Published on Testing Experience on April 2013 By Shlomo Mark, David Ben-Yishai & Guy Shilon in collaboration with Testuff.
In today’s world, a significant portion of development projects in software engineering follow the Agile development methodology. One major disadvantage of the Agile development methodology is incorporating testing. During a sprint, a specific number of small tasks is defined (Sprint Backlog), and it is hard to determine whether the time allocated for testing will be enough to both test all the items and fix all the errors and bugs found. In the sequential software engineering life cycle methodology, the testing phase either comes directly after the development phase in a well scheduled and defined manner, or is a separate phase utilizing two different environments but still only executed after the development phase ends. A project based on Agile methodology focuses on splitting the project into iterations; each defining its own set of tasks that combine to make requirements. In many cases, the unit tests are no more than another mandatory task within an iteration. In order to avoid schedule delays and other problems, creative testing must be given a special emphasis. Adopting an Agile-based development methodology must also result in an ‘Agile’ way of thinking and planning with regard to the various testing phases. In order to meet the changes in requirements and match the flexibility of a project based on Agile methodology, planned tests must be creative in order to allow adaptation to the changes as well as the schedule.
Software life cycle models describe the different phases of the software’s life cycle and the order in which those phases are executed . There are many software life cycle methodologies and each company should adopt its own, based on the needs of each individual project. The basic sequential pattern is as follows: requirements definition, analysis, design, implementation, and testing . Each phase produces deliverables required by the next phase in the life cycle .
After formulation and approval of the SRS (software requirements specification) documents, comes the ‘Testing Life Cycle’  phase in which we determine how the system will be reviewed and tested in a way that covers most of the possibilities for a system crash.
The testing life cycle is divided into three parts:
- STP – Software Test Plan: This details the plan of action for the system tests – what we are going to test in the system and how we plan to test it (type of tests such as black box, white box, integration test, acceptance test).
- STR – Software Test Description: This contains a detailed plan of the tests including the test scenarios, input data for each scenario, execution method, and expected results.
- Final Summary Document: This contains all the test results from the testing phase, testing team recommendations regarding moving the system to the next phase, and a summary of the errors and bugs and
In sequential-based software development projects, system tests begin after the development ends. The tests themselves are executed by a specialized testing team belonging to either the developing company or by an external software testing company [1, 2]. This presents a big problem. Because testing starts after the development process, the developers are given feedback by the testing team close to the final project deadline and, in the case of a severe bug (as determined by each Product Owner individually per project), this can cause a major delay and/or a hasty ‘quick fix’ which reduces the quality. In many cases, delays in the development process will shorten the duration of the testing process because there was a need to meet the deadline, meaning the product will not be completely covered in terms of testing.
These problems and more , such as unexpected requirement changes and the need for more commitment from the team towards the project, require a change in approach. The current answer is that more and more projects are implemented using Agile methodologies. The problem with Agile methodologies is that testing is not done in a fixed pattern at the end of the development phase, but instead after each package or integration of packages [4, 5].
‘Agile development life cycle’  is a term for several iterative and incremental software development methodologies and the manifesto of Agile methodologies contains four important principles:
- Individuals and interactions over processes and tools,
- Working software over comprehensive documentation,
- Customer collaboration over contract negotiation, and
- Responding to change over following a plan.
In Agile testing, there is a short feedback loop between the team members and the Product Owner which replaces sending official emails and talking to the business and developers via the Test Manager. Agile Testers are part of the cross-functional team, talk directly to developers, and have their say in all phases of the software development life cycle. With Agile testing you can influence developers to think about testability in their code and you can help understand and refine new requirements.
Testing is embedded into the definition of done in every sprint. Undone work cannot be released and classic cutting corners by skipping testing cannot happen.

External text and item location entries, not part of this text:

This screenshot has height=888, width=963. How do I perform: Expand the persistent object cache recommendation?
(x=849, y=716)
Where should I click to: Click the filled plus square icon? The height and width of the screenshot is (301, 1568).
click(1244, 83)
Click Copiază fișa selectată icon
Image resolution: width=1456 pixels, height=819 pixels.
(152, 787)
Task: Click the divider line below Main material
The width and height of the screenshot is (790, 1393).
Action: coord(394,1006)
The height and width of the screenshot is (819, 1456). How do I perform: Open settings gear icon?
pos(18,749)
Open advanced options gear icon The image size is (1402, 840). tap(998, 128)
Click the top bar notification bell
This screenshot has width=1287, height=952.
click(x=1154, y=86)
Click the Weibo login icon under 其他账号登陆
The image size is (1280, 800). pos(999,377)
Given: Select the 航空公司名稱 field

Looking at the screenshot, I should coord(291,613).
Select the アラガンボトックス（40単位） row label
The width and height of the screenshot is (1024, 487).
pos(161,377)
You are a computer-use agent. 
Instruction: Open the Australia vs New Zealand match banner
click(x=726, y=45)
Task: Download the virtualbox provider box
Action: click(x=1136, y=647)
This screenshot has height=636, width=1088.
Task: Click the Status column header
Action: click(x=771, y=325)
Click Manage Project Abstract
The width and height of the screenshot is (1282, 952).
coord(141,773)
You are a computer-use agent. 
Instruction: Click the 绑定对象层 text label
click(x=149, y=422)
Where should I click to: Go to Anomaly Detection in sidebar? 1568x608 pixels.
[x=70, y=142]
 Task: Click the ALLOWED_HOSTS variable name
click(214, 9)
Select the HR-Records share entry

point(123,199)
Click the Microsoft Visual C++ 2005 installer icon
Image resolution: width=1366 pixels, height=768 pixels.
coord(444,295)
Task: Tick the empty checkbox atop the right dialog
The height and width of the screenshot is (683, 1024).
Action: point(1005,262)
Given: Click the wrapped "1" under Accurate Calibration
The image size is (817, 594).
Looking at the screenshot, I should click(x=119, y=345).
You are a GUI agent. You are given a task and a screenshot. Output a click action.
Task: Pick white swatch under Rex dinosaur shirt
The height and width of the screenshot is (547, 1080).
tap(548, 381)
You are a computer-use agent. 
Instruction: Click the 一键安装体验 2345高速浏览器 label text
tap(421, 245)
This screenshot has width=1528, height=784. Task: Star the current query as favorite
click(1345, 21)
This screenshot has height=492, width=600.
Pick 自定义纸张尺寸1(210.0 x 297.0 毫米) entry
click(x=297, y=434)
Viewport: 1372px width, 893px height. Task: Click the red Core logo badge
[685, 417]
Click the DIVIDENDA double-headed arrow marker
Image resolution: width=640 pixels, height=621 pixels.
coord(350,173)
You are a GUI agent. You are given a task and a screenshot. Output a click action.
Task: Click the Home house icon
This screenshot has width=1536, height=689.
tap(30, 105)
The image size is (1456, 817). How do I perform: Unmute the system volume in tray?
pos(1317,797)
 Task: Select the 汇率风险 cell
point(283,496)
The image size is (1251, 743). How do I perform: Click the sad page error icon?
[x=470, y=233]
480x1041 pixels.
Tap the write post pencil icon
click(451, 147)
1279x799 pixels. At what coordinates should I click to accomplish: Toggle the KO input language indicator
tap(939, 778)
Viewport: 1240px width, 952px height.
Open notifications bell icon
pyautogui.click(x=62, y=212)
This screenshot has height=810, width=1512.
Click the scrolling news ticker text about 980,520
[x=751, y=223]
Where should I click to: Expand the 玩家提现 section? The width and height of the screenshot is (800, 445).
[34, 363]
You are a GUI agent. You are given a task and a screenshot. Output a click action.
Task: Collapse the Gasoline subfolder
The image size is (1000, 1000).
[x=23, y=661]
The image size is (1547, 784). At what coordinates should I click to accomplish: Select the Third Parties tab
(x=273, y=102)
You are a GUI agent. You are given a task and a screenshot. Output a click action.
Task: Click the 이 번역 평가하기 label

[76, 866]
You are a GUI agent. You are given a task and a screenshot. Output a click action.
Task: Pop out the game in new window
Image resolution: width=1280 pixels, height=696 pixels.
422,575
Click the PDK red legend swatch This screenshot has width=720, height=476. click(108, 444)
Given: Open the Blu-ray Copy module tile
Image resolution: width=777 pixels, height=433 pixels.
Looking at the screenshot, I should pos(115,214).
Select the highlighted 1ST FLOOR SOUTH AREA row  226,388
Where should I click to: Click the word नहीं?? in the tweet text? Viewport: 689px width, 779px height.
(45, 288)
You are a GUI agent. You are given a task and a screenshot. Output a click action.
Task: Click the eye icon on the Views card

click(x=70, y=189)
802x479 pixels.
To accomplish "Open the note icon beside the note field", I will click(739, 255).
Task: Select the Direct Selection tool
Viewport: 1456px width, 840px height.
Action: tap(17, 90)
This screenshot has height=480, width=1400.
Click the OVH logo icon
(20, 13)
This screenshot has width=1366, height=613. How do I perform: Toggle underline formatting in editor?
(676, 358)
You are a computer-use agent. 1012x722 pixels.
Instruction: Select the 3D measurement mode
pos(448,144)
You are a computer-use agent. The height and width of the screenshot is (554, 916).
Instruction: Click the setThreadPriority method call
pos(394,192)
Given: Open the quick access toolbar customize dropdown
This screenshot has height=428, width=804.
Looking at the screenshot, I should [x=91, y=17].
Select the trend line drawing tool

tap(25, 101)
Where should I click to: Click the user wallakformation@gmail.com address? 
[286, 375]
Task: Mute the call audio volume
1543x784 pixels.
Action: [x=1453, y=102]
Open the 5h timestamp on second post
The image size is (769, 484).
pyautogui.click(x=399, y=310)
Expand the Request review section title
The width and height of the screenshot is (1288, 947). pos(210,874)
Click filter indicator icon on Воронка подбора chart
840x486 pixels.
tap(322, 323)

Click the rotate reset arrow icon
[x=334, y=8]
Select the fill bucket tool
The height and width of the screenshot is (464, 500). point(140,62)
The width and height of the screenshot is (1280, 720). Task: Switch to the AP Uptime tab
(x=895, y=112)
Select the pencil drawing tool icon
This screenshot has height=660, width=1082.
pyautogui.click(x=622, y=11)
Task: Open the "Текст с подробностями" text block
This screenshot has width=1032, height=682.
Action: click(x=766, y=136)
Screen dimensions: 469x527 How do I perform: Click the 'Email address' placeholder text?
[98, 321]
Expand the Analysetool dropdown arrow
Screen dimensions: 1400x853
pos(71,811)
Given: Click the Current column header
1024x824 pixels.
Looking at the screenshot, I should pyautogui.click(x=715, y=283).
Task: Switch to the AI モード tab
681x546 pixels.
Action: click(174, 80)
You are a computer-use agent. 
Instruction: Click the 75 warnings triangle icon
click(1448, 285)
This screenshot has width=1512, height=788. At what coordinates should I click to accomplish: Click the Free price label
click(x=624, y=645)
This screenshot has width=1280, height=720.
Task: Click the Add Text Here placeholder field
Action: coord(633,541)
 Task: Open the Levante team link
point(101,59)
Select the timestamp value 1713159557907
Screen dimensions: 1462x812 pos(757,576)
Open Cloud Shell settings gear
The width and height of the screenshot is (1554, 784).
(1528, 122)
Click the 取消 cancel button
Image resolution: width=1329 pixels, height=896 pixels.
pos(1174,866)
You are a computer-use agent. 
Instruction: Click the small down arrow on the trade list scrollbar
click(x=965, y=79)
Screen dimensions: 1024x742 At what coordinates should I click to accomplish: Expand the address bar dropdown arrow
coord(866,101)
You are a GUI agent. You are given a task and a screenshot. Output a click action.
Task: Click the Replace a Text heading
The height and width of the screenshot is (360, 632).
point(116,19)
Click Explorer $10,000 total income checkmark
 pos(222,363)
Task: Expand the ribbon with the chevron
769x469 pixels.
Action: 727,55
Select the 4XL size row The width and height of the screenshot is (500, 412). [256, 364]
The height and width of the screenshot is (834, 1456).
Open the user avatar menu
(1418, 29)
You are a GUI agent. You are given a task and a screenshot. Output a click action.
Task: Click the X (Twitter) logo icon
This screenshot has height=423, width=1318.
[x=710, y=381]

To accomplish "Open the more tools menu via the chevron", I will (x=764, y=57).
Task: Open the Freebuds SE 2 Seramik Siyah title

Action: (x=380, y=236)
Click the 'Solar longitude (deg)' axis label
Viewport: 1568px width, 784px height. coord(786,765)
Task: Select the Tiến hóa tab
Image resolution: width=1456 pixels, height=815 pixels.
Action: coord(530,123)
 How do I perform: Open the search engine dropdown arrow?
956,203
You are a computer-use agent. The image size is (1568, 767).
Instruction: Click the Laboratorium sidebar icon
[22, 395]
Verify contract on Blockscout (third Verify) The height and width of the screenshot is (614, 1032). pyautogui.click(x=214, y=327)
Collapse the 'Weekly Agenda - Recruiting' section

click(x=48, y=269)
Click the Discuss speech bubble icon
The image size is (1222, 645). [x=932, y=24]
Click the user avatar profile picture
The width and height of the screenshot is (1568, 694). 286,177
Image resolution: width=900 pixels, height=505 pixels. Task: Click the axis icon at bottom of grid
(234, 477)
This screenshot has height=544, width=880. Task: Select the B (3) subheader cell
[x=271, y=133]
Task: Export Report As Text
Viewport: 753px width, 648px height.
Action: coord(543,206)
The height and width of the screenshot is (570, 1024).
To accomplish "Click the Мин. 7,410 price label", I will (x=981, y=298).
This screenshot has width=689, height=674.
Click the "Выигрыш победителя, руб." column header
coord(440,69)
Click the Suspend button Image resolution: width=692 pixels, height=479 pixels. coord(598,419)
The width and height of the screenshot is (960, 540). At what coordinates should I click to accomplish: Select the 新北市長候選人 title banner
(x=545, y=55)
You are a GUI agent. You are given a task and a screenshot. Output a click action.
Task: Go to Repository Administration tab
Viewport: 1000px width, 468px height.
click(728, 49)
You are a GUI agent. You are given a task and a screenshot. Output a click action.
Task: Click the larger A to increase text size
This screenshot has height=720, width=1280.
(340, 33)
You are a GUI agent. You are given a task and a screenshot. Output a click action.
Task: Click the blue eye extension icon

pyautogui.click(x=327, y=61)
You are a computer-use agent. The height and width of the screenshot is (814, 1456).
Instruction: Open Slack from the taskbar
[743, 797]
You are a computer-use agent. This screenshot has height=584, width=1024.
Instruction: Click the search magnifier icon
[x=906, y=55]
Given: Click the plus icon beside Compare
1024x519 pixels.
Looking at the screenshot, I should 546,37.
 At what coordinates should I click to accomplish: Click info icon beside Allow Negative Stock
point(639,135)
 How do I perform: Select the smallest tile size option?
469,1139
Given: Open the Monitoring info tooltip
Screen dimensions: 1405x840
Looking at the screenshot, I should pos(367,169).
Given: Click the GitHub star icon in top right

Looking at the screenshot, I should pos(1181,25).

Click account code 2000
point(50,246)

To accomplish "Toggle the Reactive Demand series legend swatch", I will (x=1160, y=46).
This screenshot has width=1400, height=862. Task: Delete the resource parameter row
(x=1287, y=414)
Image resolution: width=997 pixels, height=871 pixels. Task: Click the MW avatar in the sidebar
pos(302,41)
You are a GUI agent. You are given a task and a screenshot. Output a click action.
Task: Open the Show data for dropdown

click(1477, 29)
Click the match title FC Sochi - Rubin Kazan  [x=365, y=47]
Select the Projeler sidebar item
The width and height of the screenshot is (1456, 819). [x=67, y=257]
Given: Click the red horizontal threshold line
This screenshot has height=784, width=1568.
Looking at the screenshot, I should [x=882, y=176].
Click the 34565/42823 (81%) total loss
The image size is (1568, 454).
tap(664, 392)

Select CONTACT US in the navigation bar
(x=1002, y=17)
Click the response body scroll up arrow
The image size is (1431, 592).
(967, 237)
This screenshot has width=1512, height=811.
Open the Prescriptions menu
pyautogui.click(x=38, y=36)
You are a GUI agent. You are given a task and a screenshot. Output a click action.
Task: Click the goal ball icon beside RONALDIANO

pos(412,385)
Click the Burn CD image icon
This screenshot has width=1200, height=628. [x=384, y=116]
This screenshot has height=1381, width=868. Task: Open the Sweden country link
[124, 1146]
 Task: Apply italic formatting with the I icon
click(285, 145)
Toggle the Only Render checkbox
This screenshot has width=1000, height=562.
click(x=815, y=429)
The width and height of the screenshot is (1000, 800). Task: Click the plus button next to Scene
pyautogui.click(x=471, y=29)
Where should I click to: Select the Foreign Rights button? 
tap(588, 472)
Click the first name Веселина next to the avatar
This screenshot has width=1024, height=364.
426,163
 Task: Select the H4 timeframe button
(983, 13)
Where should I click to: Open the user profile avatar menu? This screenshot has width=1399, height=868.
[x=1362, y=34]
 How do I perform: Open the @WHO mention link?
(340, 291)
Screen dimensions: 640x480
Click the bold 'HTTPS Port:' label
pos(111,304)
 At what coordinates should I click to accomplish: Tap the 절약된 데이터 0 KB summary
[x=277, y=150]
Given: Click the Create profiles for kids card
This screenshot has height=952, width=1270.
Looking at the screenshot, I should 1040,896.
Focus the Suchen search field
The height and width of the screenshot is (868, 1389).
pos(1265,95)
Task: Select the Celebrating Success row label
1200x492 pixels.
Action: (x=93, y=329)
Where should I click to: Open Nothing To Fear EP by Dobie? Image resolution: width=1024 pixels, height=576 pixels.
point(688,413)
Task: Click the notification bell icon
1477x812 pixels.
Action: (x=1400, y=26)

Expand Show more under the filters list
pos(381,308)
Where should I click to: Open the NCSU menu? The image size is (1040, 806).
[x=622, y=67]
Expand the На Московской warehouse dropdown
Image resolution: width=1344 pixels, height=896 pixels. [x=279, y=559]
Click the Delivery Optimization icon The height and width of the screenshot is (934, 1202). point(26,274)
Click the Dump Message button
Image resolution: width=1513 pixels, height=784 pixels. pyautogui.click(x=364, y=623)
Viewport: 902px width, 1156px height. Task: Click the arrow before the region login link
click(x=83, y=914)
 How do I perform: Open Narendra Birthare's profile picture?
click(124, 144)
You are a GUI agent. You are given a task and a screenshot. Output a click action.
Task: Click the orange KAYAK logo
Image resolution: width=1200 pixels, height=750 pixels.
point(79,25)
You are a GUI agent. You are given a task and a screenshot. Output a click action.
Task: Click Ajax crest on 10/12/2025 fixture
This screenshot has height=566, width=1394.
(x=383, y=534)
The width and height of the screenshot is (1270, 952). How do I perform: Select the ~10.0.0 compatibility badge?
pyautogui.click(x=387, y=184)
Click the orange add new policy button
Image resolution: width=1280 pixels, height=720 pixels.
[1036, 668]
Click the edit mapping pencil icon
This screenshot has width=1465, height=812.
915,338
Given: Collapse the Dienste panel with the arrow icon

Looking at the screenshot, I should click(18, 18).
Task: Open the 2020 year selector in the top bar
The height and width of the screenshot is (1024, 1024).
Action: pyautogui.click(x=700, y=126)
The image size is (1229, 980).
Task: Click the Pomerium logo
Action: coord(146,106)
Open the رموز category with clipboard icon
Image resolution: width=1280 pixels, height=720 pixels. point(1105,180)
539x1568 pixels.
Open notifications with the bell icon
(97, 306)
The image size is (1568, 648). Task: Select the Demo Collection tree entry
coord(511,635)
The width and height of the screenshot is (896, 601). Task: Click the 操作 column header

Testing tasks are part of a story, the same as any other type of task, and anybody can pick up and execute a testing task. Design experts and developers need to think about the testability of the product.
Agile testing drives development by refining acceptance criteria and questioning stories during iteration planning. In Agile testing, you can use pair testing together with the developer or another tester. You can also help developers design tests or create automated tests from which both of you will benefit. One of the first things an Agile tester does is to tune the acceptance criteria and write straightforward test cases which can be used by developers to drive their development – TDD.
In the Agile development life cycle, early testing is highly recommended. Early testing means testing in phases of gathering requirements and design. Agile testing starts working on stories, evolves into test-driven development, and ends with automated acceptance testing on continuous integration for every new change committed to the source code repository.
There are several different methods for implementing Agile development in a project, such as XP (Extreme Programming), Scrum, etc. [6,7]. While each of the Agile methods is unique in its specific approach, they all share a common vision and core values. They all fundamentally incorporate iteration and provide continuous feedback to successively refine and deliver a software system. They all involve continuous planning, continuous testing, continuous integration, and other forms of continuous evolution of both the project and the software. They are all lightweight, especially compared to traditional waterfall-style processes, and inherently adaptable. What is more important about Agile methods is that they all focus on empowering people to collaborate and make decisions together quickly and effectively.
Extreme Programming is a discipline of software development based on the values of simplicity, communication, feedback, and courage. It works by bringing the whole team together in the presence of simple practices, with enough feedback to enable the team to see where they are and to tune the practices to their unique situation. Extreme programming teams use a simple form of planning and tracking to decide what to do next and to predict when any desired feature set will be delivered. The team produces the software in a series of small gully integrated releases that pass all the tests that the customer has defined. Extreme programmers work together in pairs and as a group, with simple design and obsessively tested code, improving the design continually so it is always just right for the current needs.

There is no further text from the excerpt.